- Written instruction -
Rewrite the material below with "PAYMENTS" replaced by "BILLING" and every other part left the same.

- Text and item location entries -

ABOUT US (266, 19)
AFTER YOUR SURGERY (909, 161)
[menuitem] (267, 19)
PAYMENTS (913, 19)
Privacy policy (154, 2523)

- Output of the exercise -
ABOUT US (266, 19)
AFTER YOUR SURGERY (909, 161)
[menuitem] (267, 19)
BILLING (913, 19)
Privacy policy (154, 2523)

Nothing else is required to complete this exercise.